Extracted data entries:

====

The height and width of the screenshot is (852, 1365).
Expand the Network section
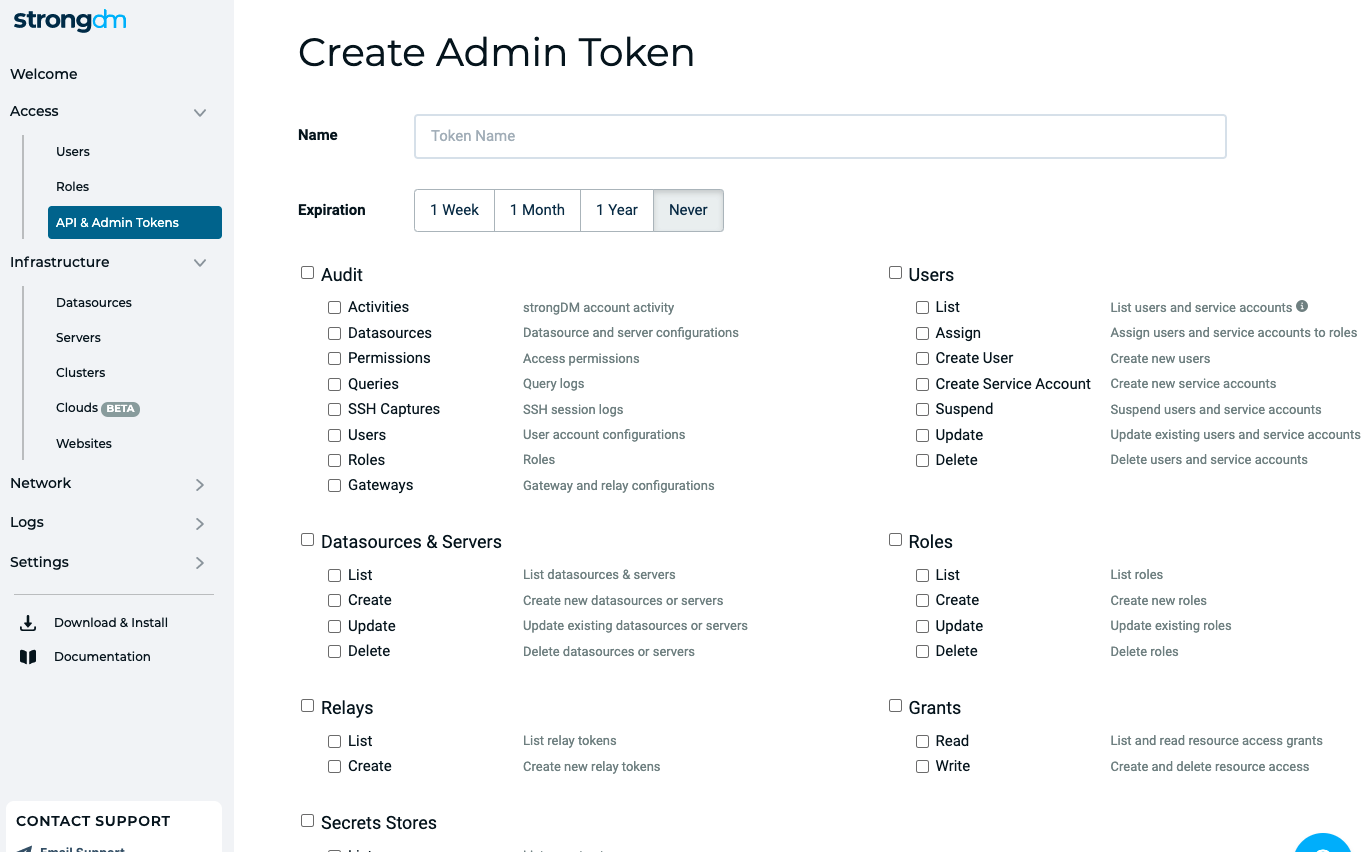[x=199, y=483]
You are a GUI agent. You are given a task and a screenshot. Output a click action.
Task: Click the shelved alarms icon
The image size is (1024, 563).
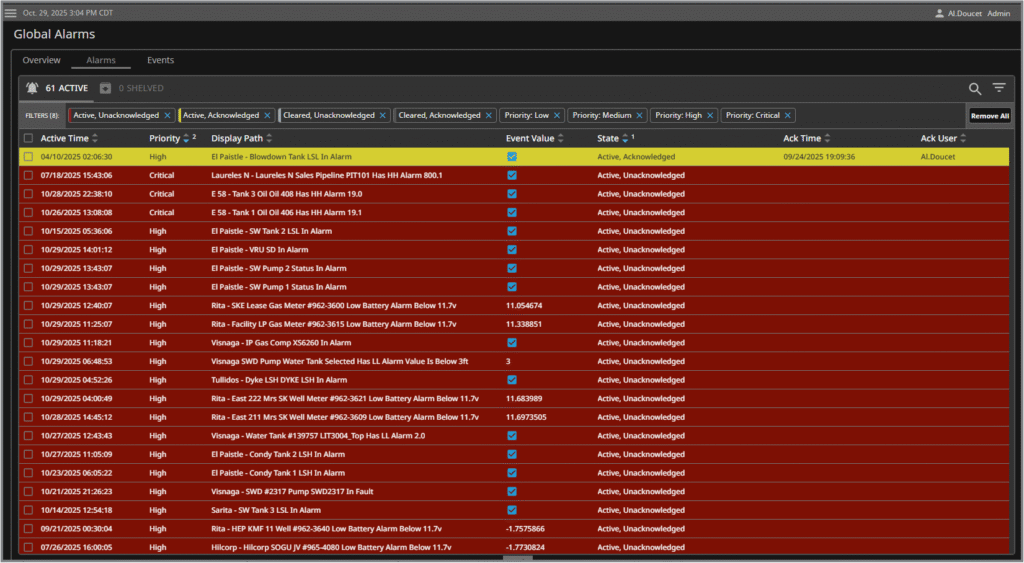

====

What you are asked to do:
State the number of lines above that hold the word "screenshot", and say nothing else.

Answer to this problem:
2